_Text_.
★ ★ ★ ★ ★ ★ ★

[gdal-dev] Design for sub-second accuracy in OGR ?
Dmitriy Baryshnikov
bishop.dev at gmail.com
Mon Apr 6 15:44:41 PDT 2015
Ok, this explanation looks reasonable.
Best regards,
Dmitry
07.04.2015 01:15, Even Rouault пишет:
> Le lundi 06 avril 2015 23:32:40, Dmitriy Baryshnikov a écrit :
>> Why not read all date/time data from records as accurate as possible?
> That's what I intended and prototyped. Drivers analyze the date/time value and
> they set it with an evolution of the existing SetField() method for
> date/times, which takes an additional OGRDateTimePrecision ePrecision member,
> that they can let to _Guess if they don't know the precision (case when it
> comes from binary format typically) or explicitely set when it comes from a
> text format.
>
>> For example for OFTDate we get date by GetFieldAsDateTime
>> <http://www.gdal.org/classOGRFeature.html#a6c5d2444407b07e07b79863c42ee7a49
>>> and time is zero.
>> It's strange to analyse data structure during reading the records as we
>> already have field definition.
> At the OGR model level yes, but there's no provision in the formats themselves
> to store the level of precision of the date/time.
>
>> We can use for old datasets type DateTime + SubType ODTP_YMDHMSm and new
>> datasets let the user to choose the subtype. Certainly some formats
>> support this new type + subtype now (i.e. Postgres/PostGIS, etc.).
> I'm not sure how your suggestion would work (I'm not sure I've understood it
> correctly), at least on the reading side. When reading, you can only know if a
> field is a Date, Time or DateTime (and some formats might even not have that
> level of distinctions) by examining the layer/table metadata. To know if a
> datetime has second or millisecond accuracy, you need to fetch records (that
> might potentially be costly in case you have many records with null values for
> that field), so this is an operation we don't generally want to do so as to
> have a GetLayerDefn() that works format.
>
> Although in quite a few of the formats I mentionned (GPX, Atom (GeoRSS
> driver), CSV in AUTODETECT_TYPES=YES mode, GeoJSON, ODS, XLSX, LIBKML)), they
> work by a preliminary ingestion/analysis phase of the whole dataset, so we
> could probably figure the maximum accuracy of all date/time records of a given
> field. But that would involve much more rework of those drivers than I've
> currently prototyped... And that wouldn't solve the problem for Postgres,
> MapInfo, SQLite and GeoPackage.

★ ★ ★ ★ ★ ★ ★

_Data shown_.
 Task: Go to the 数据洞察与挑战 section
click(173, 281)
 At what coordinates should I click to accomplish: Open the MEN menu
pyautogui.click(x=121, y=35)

★ ★ ★ ★ ★ ★ ★

_Work to complete_.
1/ In the gdal-dev message, what additional member does the evolved SetField() method for date/times take?
2/ Reproduce the gdal-dev message word for word from "[gdal-dev] Design for" to "explanation looks reasonable.".
3/ Write a continuation of the gdal-dev message, beginning right after its final line.

_Written responses_.
1/ An OGRDateTimePrecision ePrecision member.

2/
[gdal-dev] Design for sub-second accuracy in OGR ?
Dmitriy Baryshnikov
bishop.dev at gmail.com
Mon Apr 6 15:44:41 PDT 2015
Ok, this explanation looks reasonable.

3/
>
>> Postgres data type mapping:
>> date -> OFTDateTime + ODTP_YMD
>> time-> OFTDateTime + ODTP_HMS
>> timestamp -> OFTDateTime + ODTP_YMDHMSm
> Postgres case is probably not the best one to illustrate that accuracy concept
> here since internally it stores timestamps as uint8, so "2015/04/05 17:12:34"
> and "2015/04/05 17:12:34.000" are stored the same. Consequently, on reading
> you have to trust the "Guess" mode (which uses that simple heuristics: if the
> milliseconds are not 0, then you have millisecond accuracy, otherwise second).
> All other formats (except MapInfo) store them as a string.
>
> Oh well, if that sounds too weird/confusing to have this precision information
> at the record level, maybe we can drop and always output to the millisecond
> for text formats (although there's a potential risk that would cause issues to
> parsers that wouldn't expect a decimal second). Although I had imagined this
> precision information more as an implementation detail than something we would
> really want to advertize and that applications would have to care about (it is
> an optional parameter in the modified getters/setters of OGRFeature I
> prototyped) :
>
> int GetFieldAsDateTime( int i,
> int *pnYear, int *pnMonth, int *pnDay,
> int *pnHour, int *pnMinute, float
> *pfSecond,
> int *pnTZFlag, OGRDateTimePrecision*
> pePrecision = NULL );
>
> void SetField( int i, int nYear, int nMonth, int nDay,
> int nHour=0, int nMinute=0, float
> fSecond=0.f,
> int nTZFlag = 0, OGRDateTimePrecision
> ePrecision = ODTP_Guess );
>
> Hum, I'm just thinking we could also just implement the Guess logic in output,
> that is output with milliseconds if the milliseconds are not 0, and output
> with integral seconds otherwise. Could probably be a good compromise. The use
> cases where we really want to write ".000" are not that obvious after all.
>
> Even
>
>> Best regards,
>> Dmitry
>>
>> 07.04.2015 00:14, Even Rouault пишет:
>>> Le lundi 06 avril 2015 23:11:21, Dmitriy Baryshnikov a écrit :
>>>> Hi Even,
>>>>
>>>> It seems to me that this is duplicating of RFC 50: OGR field subtypes.
>>>> For example we have the master field type DateTime and Subtype - Year.
>>>> So the internal structure for date/time representation may be adopt to
>>>> such technique.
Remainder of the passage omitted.